Кстати, в своей программе он хотел окончательно размежеваться с народовольческими и народническими взглядами на революционную борьбу. И вот — оказался тут, в Москве, в таком положении… С кем он тут связан? С одной стороны, кружок Астырева. Явно народнический. С другой, кружки Кашинского и Егупова. По сути — народовольческие кружки. И вот только что кружки двух последних фактически слились в одну организацию, и слияние это произошло при его непосредственном участии, к тому же — на его квартире… А что было делать? На абсолютно пустом месте не начнешь…

— Как у тебя-то дела?.. — спросил Михаил, повернувшись к Афанасьеву.

— Да затеваю кое-чего… Прохоров уволил тут враз человек семьдесят ткачей… Рабочие забеспокоились, мол, если так будет хозяин широко размахиваться, то доброго ждать нечего… Хочу использовать этот случай — что-нибудь организовать… Забастовку или еще что… Есть у меня теперь несколько надежных товарищей на фабрике…

— Не поторопись, Афанасьич! Прикинь как следует… Стачка может все разом порушить… Может, лучше созданием по-настоящему крепкого кружка заняться тебе? А стачка никуда не уйдет! Поводов для нее твой Прохоров даст тебе еще немало. На то он и фабрикант! Жаль будет, если нз-за этой стачки с тобой что-нибудь случится: арестуют или вышлют… И так сил-то у нас гут — сам видишь, сколько… Ты да я, да мы с тобой… Не торопись, не торопись, Афанасьич! Дай срок — и здесь организацию рабочих создадим! Погоди, вот туляков наших скоро пригласим на одно из ближайших собраний, из Питера я кое-кого хочу позвать сюда на подмогу. Наше большинство будет!.. Наберись терпения, друже!..

— Ладно… Насчет стачки я погляжу, как оно повернется, — Афанасьев поднялся из-за стола, направился к вешалке — одеваться, — но ежели что, ежели она сложится, значит, быть ей! Текстили наши забеспокоились, момент жаль будет упустить…

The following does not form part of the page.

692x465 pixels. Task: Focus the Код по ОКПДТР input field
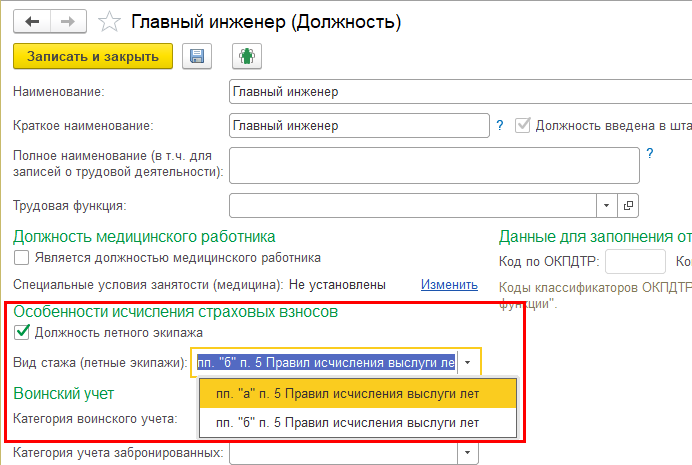pyautogui.click(x=636, y=262)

Уже надев шапку, Афанасьев кивнул на дверь, спросил почти шепотом:

— А Иван-то Павлыч — как?.. Что-то не узнаю я его. Будто подмененный он… В Питере он не таким был… Просидел тут — ни словом не обмолвился, будто его и не было…

— Ничего не скажу пока, Афанасьич… Поживем — увидим… — так же тихо ответил Михаил.

ГЛАВА СОРОК ТРЕТЬЯ

На другой день, вечером, Егупов отправился к Брусневу, имея при себе экземпляр плехановской брошюры «Всероссийское разорение». Для него эта брошюра была лишь поводом для того, чтобы еще раз повидаться с Брусневым. Было, было для него в этом спокойном, крепком человеке что-то притягательное, располагающее к сближению.

Егупова раздражало покровительственно-снисходительное отношение к нему Кашинского, слишком явное стремление Кашинского главенствовать. В Брусневе он этого не заметил. Вместе с тем именно в нем Егупов почувствовал того, кто со временем мог стать во главе всей их организации…

Михаил ожидал прихода Егупова. У него уже готов был самовар, так что вечерний гость сразу же оказался за столом.

Разговор за чаем поначалу, словно бы сам собой, стал продолжением вчерашнего разговора.

Егупов со вздохом заметил, что вот, к сожалению, они еще не могут считать себя полными единомышленниками, поскольку есть кое-какие разногласия.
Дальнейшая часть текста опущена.